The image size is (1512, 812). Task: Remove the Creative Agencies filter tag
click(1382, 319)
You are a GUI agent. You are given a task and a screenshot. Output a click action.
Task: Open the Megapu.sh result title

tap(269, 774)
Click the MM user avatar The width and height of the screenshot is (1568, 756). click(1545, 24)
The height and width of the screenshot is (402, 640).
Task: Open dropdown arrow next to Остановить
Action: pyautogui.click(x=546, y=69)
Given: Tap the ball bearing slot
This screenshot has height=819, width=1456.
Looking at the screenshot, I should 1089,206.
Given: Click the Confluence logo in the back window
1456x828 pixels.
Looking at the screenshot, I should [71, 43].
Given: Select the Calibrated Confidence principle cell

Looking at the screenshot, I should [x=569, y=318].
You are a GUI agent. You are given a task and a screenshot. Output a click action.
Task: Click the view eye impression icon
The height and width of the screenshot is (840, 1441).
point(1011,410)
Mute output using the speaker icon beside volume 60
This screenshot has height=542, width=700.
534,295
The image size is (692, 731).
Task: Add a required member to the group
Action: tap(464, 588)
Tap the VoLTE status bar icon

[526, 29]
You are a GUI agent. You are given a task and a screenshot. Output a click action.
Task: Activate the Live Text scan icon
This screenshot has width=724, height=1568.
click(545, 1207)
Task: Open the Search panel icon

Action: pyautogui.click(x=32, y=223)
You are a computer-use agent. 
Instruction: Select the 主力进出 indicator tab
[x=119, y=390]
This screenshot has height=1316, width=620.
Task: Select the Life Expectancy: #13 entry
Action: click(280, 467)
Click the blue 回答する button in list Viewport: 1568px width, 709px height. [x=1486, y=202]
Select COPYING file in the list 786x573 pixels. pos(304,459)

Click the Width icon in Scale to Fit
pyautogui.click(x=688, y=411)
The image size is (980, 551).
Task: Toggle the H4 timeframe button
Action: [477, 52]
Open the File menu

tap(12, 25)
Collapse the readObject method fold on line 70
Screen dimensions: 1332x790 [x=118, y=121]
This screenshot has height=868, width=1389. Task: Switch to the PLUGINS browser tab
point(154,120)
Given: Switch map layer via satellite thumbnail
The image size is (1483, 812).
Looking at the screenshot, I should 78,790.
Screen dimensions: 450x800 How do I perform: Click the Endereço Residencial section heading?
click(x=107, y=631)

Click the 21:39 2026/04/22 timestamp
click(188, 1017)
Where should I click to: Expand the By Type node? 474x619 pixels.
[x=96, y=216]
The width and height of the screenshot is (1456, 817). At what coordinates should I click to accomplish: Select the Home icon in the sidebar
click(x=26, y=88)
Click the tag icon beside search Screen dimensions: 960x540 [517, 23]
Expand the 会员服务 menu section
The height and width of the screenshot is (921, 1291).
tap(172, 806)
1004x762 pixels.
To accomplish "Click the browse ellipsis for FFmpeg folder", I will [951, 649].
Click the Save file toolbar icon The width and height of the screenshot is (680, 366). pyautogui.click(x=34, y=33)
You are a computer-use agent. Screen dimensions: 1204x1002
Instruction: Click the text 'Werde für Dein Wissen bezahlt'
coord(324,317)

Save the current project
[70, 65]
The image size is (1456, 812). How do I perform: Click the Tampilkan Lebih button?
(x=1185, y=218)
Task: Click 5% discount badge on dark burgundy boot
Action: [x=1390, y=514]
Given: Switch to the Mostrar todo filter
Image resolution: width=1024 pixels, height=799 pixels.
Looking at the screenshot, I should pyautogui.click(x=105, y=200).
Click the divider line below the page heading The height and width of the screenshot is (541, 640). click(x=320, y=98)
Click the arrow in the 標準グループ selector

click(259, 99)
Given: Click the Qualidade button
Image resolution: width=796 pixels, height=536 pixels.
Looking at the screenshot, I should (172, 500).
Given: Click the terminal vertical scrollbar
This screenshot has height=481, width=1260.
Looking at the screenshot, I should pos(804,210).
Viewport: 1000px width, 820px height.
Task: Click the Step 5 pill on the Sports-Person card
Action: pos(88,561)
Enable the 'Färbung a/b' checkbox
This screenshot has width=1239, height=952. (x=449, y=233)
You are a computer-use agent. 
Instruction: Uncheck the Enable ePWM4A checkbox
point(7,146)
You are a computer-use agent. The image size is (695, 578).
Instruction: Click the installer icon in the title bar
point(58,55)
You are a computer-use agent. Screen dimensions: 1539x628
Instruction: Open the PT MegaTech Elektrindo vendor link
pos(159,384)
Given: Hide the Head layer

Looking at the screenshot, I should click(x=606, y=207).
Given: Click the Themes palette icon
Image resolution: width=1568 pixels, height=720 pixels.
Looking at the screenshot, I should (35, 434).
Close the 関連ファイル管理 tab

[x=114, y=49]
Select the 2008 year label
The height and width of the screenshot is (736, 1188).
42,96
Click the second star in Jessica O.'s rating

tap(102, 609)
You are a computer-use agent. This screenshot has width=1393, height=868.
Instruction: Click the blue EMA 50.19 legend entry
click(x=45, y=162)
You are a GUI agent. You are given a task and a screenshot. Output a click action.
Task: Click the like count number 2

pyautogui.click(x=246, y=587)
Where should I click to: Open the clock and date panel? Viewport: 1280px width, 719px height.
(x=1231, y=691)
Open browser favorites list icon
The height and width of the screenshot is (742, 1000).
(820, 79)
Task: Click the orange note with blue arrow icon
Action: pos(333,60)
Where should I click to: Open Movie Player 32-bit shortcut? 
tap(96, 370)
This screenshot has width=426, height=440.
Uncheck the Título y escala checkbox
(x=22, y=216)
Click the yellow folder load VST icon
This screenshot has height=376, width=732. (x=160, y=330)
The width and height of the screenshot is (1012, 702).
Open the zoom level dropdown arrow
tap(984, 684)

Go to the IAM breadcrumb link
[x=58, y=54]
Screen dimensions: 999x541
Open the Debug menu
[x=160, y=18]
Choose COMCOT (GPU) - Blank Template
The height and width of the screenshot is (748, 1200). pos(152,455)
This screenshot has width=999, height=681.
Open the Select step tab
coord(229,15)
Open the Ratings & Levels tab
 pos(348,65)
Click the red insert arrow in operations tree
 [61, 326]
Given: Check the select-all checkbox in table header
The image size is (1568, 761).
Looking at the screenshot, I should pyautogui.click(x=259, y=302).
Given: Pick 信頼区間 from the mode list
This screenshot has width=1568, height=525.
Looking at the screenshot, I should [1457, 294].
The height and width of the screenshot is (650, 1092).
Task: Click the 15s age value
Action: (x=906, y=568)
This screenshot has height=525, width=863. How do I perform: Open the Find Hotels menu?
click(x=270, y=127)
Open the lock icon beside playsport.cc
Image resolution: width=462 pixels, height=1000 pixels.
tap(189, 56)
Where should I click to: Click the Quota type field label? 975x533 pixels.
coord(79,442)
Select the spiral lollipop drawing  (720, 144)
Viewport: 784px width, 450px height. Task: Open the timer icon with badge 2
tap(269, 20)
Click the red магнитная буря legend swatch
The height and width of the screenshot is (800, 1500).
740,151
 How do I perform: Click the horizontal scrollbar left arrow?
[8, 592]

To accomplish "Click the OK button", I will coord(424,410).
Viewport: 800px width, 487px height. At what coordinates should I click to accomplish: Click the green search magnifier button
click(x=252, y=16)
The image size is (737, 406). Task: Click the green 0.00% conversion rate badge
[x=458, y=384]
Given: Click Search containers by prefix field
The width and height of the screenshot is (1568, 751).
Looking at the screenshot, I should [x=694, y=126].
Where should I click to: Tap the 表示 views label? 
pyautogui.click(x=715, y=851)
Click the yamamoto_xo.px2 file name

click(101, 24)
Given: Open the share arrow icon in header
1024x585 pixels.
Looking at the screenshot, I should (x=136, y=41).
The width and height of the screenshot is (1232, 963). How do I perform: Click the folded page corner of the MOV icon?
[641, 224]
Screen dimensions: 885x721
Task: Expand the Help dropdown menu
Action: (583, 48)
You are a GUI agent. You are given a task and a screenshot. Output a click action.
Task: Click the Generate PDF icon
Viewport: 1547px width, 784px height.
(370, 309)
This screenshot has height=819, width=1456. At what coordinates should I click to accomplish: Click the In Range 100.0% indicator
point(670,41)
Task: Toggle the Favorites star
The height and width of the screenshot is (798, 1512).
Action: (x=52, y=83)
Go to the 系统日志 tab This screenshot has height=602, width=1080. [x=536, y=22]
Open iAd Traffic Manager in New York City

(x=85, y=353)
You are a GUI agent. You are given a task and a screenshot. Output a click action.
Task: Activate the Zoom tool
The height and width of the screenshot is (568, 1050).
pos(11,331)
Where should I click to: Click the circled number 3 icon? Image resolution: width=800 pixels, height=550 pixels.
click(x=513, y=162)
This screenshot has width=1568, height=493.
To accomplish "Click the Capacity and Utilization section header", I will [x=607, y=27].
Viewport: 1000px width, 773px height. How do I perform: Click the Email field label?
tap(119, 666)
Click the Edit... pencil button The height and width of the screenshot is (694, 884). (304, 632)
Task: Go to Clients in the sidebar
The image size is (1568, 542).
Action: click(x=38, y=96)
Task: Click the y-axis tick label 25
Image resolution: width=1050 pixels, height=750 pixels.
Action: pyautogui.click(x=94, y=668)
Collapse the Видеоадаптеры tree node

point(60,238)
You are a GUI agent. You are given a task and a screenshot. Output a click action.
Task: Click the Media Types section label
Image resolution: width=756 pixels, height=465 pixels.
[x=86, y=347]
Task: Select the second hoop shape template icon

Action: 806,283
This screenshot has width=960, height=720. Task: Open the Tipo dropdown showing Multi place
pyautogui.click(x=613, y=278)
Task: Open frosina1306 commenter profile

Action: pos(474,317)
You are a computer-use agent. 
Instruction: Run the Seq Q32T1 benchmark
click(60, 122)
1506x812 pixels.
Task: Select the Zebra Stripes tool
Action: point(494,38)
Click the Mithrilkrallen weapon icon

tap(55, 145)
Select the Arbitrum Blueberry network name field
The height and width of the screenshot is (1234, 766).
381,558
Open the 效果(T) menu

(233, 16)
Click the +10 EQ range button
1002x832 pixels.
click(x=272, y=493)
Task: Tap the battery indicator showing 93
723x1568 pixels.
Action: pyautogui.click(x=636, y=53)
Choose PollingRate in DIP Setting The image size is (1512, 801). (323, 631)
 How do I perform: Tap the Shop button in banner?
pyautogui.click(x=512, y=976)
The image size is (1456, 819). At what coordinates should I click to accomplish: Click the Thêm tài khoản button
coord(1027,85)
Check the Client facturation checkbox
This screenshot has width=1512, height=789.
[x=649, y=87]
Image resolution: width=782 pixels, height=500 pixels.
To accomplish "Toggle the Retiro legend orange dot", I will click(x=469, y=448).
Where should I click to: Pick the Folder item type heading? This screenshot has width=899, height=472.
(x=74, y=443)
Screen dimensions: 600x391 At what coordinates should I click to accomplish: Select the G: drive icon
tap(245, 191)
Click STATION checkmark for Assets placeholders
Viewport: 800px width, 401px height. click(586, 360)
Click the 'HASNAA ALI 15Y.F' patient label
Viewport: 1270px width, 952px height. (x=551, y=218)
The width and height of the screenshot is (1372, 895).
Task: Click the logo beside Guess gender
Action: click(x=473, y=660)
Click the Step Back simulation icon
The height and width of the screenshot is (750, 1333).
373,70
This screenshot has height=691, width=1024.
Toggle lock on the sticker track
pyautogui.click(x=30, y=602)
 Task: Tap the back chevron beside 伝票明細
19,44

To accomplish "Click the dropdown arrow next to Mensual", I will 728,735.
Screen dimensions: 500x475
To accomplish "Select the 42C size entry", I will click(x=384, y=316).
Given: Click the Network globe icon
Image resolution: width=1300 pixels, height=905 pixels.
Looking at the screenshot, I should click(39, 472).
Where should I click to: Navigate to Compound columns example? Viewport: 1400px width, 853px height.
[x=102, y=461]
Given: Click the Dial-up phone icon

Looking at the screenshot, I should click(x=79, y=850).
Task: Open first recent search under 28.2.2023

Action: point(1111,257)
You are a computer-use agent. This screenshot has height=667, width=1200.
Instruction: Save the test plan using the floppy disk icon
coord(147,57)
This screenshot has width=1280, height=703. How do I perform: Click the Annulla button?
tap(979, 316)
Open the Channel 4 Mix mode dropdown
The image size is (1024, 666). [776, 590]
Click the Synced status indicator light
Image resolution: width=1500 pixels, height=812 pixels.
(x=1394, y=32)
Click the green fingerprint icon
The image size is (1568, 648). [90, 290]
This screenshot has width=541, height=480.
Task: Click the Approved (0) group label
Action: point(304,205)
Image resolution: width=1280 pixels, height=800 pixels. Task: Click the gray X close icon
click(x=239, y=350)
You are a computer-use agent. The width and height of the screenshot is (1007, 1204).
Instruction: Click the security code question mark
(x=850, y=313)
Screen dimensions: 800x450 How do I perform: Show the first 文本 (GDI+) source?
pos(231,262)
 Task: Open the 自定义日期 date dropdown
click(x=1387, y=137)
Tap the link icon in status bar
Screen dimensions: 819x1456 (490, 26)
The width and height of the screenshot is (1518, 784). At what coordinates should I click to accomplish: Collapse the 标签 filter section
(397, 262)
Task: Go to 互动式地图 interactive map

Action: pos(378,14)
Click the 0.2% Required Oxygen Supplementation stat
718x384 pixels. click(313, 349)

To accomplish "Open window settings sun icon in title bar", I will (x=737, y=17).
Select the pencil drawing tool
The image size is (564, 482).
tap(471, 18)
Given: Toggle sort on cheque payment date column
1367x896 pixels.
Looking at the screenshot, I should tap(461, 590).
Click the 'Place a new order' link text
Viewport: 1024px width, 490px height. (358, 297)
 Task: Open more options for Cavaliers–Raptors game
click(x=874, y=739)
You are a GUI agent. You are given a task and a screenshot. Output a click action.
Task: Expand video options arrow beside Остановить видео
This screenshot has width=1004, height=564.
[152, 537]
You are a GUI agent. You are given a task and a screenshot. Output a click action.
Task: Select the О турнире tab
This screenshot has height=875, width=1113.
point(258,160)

• **Direction**:
Collect every line of the material above that contains the string "pencil".

• **Exercise output**:
Click the Edit... pencil button The height and width of the screenshot is (694, 884). (304, 632)
Select the pencil drawing tool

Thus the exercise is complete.